**Direction 1**
Please rewrite the records starting at the line containing "Task: Open Microsoft Teams from recent list" and ending at the line containing "Action: 246,243", with "Open" replaced by "Launch" and nothing else changed.

◆ ◆ ◆

[Paper Exploration] An Image is Worth 16x16 Words: Transformers for Image Recognition at Scale"

Authors: Alexey Dosovitskiy, Lucas Beyer, Alexander Kolesnikov, Dirk Weissenborn, Xiaohua Zhai, Thomas Unterthiner, Mostafa Dehghani, Matthias Minderer, Georg Heigold, Sylvain Gelly, Jakob Uszkoreit, Neil Houlsby

Published as a conference paper at ICLR 2021

Abstract

While the Transformer architecture has become the de-facto standard for natural language processing tasks, its applications to computer vision remain limited. In vision, attention is either applied in conjunction with convolutional networks, or used to replace certain components of convolutional networks while keeping their overall structure in place. We show that this reliance on CNNs is not necessary and a pure transformer applied directly to sequences of image patches can perform very well on image classification tasks. When pre-trained on large amounts of data and transferred to multiple mid-sized or small image recognition benchmarks (ImageNet, CIFAR-100, VTAB, etc.), Vision Transformer (ViT) attains excellent results compared to state-of-the-art convolutional networks while requiring substantially fewer computational resources to train.

Terminologies

ImageNet

Open source repo of images consisting of more than 20K classes of over 14 million images (growing over the years).
AI researcher Fei-Fei Li began working on the idea for ImageNet in 2006.
Used as a benchmarking dataset in Computer Vision research.

AlexNet

AlexNet in 2012 was a game-changer (significance: GPU computation, also see Ilya Sutskever)
AlexNet consists of eight layers, with five convolutional layers and three fully connected layers (including the output layer).
The convolutional layers are followed by max-pooling layers
ReLU activation functions are used throughout the network to introduce non-linearity.

import torch
import torch.nn as nn
import torch.optim as optim
import torchvision
import torchvision.transforms as transforms
from torchvision.models import alexnet

import matplotlib.pyplot as plt
import numpy as np
import time

transform = transforms.Compose([
    transforms.Resize(256),
    transforms.CenterCrop(224),
    transforms.ToTensor(),
    transforms.Normalize((0.5, 0.5, 0.5), (0.5, 0.5, 0.5))
])

device = torch.device("cuda" if torch.cuda.is_available() else "cpu")
device

device(type='cuda')

◆ ◆ ◆

**Direction 2**
Carry on the Vision Transformer paper notes past their final line.

**Data rows**
◆ ◆ ◆

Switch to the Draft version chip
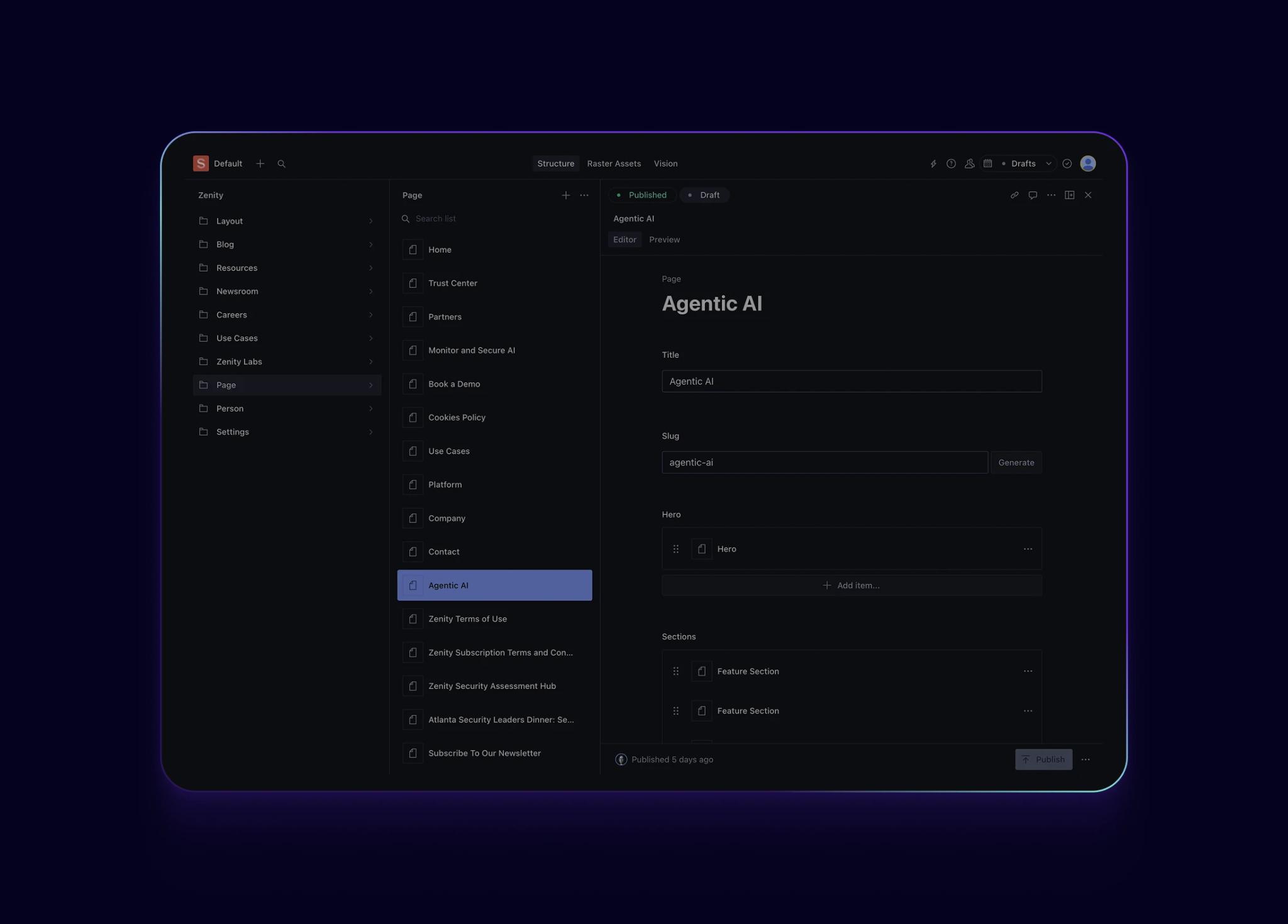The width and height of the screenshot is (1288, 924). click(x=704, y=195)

◆ ◆ ◆

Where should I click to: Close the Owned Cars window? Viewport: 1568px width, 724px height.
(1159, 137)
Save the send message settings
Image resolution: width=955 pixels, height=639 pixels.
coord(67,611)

◆ ◆ ◆

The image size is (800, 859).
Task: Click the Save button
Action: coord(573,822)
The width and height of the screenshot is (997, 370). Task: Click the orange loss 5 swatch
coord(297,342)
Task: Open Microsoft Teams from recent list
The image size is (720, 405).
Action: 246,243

◆ ◆ ◆

**Output 1**
Task: Launch Microsoft Teams from recent list
The image size is (720, 405).
Action: 246,243

**Output 2**
trainset = torchvision.datasets.CIFAR10(root='./data', train=True, download=True, transform=transform)
trainloader = torch.utils.data.DataLoader(trainset, batch_size=4, shuffle=True, num_workers=2)

testset = torchvision.datasets.CIFAR10(root='./data', train=False, download=True, transform=transform)
testloader = torch.utils.data.DataLoader(testset, batch_size=4, shuffle=False, num_workers=2)

Files already downloaded and verified
Files already downloaded and verified

classes = ('Airplane', 'Car', 'Bird', 'Cat', 'Deer', 'Dog', 'Frog', 'Horse', 'Ship', 'Truck')

def imshow(img):
    img = img / 2 + 0.5
    npimg = img.numpy()
    plt.imshow(np.transpose(npimg, (1, 2, 0)))
    plt.show()

dataiter = iter(trainloader)
images, labels = next(dataiter)

imshow(torchvision.utils.make_grid(images))
print(' '.join('%5s' % classes[labels[j]] for j in range(4)))

png

Airplane Horse  Frog  Deer

class AlexNet(nn.Module):
    def __init__(self):
        super(AlexNet, self).__init__()
        self.features = alexnet(pretrained=False).features
        self.avgpool = nn.AdaptiveAvgPool2d((6, 6))
        self.classifier = nn.Sequential(
            nn.Dropout(),
            nn.Linear(256 * 6 * 6, 4096),
            nn.ReLU(inplace=True),
            nn.Dropout(),
            nn.Linear(4096, 4096),
            nn.ReLU(inplace=True),
            nn.Linear(4096, 10),
        )

    def forward(self, x):
        x = self.features(x)
        x = self.avgpool(x)
        x = torch.flatten(x, 1)
        x = self.classifier(x)
        return x


alexnet_model = AlexNet().to(device)

criterion = nn.CrossEntropyLoss()
optimizer = optim.SGD(alexnet_model.parameters(), lr=0.001, momentum=0.9)


for epoch in range(5):
    running_loss = 0.0
    for i, data in enumerate(trainloader, 0):
        inputs, labels = data[0].to(device), data[1].to(device)
        optimizer.zero_grad()
        outputs = alexnet_model(inputs)
        loss = criterion(outputs, labels)
        loss.backward()
        optimizer.step()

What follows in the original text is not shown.